As for the tourist and residential appeal of arts programs, he pointed out the attraction of farmers markets and the chamber of commerce.
However, the town did provide Wickham Works with $1000 for each of the last two years for the Fuller Moon Arts Festival in 2022 and August for the Arts in 2023. Shaw-Smith noted that Wickham Works then had to pay $1000 for Stanley Deming Park use, but Sweeton pointed out that visitors paid for tickets to attend. Both the Town and Village passed on $4999 from Orange County arts grants to Wickham Works and the Hudson Valley Jazz Festival.
Village of Warwick Mayor Michael Newhard acknowledged similar limitations regarding nonprofit contributions, although, he said, “There is a difference. We’re a centralized place where activities happen historically—parades and festivals. We’ve always been supportive of the arts, at least in sweat equity, for instance having a stage ready. If there’s an activity to enliven and showcase the arts, we’re in, mostly with sweat equity."
He noted the increase in artists in the Village since the Covid pandemic, a presence conducive to more arts activities.
“But, like Mike Sweeton, we’re selective,” Newhard said.
However, the Village does provide a stipend for a Warwick Historical Society lecture series and will launch poet laureate and artist in residence programs, guided by Wickham Works, in the spring of 2024, he said.
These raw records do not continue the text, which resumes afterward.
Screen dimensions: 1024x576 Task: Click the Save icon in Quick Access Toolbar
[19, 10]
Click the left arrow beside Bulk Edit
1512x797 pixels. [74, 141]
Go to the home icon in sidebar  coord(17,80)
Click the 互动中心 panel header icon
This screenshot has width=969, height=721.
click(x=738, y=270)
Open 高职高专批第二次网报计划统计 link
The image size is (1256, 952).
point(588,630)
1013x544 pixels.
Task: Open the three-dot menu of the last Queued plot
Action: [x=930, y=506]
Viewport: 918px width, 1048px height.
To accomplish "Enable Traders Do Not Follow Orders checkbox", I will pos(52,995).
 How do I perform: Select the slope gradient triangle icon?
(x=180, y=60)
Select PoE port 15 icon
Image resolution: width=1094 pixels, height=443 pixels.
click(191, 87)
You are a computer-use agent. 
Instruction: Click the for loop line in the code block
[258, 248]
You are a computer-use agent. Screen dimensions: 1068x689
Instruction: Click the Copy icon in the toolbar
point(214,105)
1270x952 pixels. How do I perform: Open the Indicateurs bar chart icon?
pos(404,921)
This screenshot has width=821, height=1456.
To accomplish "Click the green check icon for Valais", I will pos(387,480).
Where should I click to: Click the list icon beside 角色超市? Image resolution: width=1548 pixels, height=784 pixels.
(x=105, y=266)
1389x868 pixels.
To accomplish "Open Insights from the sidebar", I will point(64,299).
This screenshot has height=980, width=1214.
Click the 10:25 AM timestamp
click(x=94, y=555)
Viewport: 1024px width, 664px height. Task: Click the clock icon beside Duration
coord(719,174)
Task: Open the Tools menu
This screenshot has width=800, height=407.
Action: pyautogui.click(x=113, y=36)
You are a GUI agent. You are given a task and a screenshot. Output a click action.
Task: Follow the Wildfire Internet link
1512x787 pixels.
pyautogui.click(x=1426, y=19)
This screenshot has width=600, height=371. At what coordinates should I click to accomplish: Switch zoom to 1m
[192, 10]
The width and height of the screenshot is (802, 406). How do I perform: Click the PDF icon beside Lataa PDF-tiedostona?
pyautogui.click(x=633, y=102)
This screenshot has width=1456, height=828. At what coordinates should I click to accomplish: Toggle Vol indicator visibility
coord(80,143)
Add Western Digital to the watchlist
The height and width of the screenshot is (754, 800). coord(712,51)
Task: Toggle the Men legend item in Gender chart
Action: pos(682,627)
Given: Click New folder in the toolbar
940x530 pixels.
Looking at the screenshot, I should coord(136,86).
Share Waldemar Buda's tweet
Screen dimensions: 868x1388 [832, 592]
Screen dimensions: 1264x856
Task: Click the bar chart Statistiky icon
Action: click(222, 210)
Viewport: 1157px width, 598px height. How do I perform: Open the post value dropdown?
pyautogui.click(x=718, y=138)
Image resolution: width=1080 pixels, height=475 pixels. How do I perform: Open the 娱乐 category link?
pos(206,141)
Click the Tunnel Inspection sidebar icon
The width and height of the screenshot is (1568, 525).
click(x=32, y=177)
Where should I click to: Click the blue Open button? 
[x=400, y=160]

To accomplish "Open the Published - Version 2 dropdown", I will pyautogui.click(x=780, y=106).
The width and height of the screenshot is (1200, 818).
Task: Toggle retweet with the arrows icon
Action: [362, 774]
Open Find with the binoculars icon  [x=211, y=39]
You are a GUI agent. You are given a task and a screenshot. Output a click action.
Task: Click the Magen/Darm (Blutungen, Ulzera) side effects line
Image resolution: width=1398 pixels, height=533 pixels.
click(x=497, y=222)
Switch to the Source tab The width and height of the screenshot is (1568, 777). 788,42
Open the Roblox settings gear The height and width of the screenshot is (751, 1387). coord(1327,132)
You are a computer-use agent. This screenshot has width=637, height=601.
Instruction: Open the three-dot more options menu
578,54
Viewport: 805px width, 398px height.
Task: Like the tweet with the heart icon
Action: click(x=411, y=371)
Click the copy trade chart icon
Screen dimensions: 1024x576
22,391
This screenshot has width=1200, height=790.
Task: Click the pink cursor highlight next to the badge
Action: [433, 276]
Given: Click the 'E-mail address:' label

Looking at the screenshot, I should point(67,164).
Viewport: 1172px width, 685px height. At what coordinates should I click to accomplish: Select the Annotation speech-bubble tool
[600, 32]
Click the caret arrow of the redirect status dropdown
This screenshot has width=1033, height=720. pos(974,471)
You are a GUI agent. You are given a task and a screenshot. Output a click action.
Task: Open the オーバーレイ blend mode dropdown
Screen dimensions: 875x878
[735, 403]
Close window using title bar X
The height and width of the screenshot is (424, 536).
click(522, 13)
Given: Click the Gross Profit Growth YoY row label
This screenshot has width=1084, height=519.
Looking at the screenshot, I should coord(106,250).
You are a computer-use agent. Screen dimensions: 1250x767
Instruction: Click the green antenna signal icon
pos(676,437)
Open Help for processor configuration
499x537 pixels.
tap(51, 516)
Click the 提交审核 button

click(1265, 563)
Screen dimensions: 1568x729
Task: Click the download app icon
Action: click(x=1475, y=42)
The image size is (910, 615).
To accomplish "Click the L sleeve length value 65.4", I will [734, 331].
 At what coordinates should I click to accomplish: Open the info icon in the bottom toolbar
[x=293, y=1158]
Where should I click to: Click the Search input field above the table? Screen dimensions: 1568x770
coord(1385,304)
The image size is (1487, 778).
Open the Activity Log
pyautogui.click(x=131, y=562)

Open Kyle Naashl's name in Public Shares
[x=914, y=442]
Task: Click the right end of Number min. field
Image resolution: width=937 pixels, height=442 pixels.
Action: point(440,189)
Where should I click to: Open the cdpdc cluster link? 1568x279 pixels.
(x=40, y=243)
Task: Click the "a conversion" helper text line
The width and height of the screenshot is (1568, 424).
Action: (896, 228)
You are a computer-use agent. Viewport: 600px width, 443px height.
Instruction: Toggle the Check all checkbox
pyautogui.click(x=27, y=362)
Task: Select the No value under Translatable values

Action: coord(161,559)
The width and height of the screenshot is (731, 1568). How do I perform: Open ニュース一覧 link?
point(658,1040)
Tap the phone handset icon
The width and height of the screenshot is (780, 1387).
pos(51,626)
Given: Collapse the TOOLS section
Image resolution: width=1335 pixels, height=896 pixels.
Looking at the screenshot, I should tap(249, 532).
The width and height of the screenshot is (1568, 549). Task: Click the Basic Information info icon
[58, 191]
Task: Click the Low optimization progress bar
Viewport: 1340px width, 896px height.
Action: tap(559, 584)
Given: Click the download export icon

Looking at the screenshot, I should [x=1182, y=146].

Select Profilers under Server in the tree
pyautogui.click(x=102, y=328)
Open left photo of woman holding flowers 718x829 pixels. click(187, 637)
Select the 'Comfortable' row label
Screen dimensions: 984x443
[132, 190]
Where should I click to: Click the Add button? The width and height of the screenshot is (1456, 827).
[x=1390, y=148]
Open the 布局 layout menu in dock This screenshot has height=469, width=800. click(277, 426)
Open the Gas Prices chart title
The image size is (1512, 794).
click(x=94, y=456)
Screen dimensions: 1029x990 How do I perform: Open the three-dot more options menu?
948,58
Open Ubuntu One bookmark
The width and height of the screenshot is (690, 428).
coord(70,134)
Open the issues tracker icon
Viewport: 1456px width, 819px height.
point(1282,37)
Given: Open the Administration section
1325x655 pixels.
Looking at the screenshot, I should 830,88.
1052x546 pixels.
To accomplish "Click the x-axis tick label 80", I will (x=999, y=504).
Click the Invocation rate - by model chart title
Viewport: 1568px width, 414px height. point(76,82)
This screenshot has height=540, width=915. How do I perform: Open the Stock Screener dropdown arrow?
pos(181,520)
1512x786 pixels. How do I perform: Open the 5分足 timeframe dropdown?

Delegating, Locating and Expanding
Shaw-Smith has also partnered with Hannelore Chambers, who organized creation of the Playground Dreams inclusive playground, on organizing the makers market. Chambers will now oversee the makers market, where money is going to artists, said Shaw-Smith, who receives money from the grant funding she gets for arts program, after the artists are paid.
“Last year, artists were paid $30,000, and this year they were paid more with grants and admission fees,” she said. “I’d like to make myself obsolete. Rather than having one person, bring artists to manage the elements, creating an art scene with opportunities for connection among artists used to looking at things creatively and making something out of nothing.”
The Halloween haunted house at Warwick Community Center is an example.
“All along I had a vision. I knew it could be done, but at what cost?” she recalled thinking when she planned the variety of haunted experiences, such as the “no scare walk through” and the family tour. “At times I thought I must be mad, but inside I knew I was getting traction. I’d say I’d continue until the end of the year, but then I couldn’t walk away.”
She noticed the way engagement with the arts program served many people in different ways.
“A kid with ADD who needs to run around the building, when given tasks, becomes a leader of peers and self-possessed,” she said. “Maybe we had a hand in that.”
Now she contemplates whether getting funding to build an art center would attract the kind of community investment that grass roots efforts to “use what’s here” would summon.
Meanwhile Shaw-Smith’s arts circle enlarges. Fuller Moon Arts Festival in 2022, offering productions by Warwick Center for the Performing Arts and Warwick Dance Collective, along with assorted visual art displays, became part of August for the Arts in 2023, which included film, jazz and short plays festivals. Next year, she said, an event will spotlight climate change challenges and what people can do to address them.
“We look for people who extend the mission of the arts,” said Todd Hulet, executive director of Orange County Arts Council, explaining why Shaw-Smith received an award this year, along with three artists from other parts of Orange County. With the arts, “they add to quality of life, jobs, the economy and tourism,” he said.
Nominations are open to the public. Then the OCAC board of directors selects awardees. Hulet noted how Shaw-Smith’s efforts supported a variety of arts and arts groups.
“She brought them in, so her efforts will sustain their work,” said Hulet.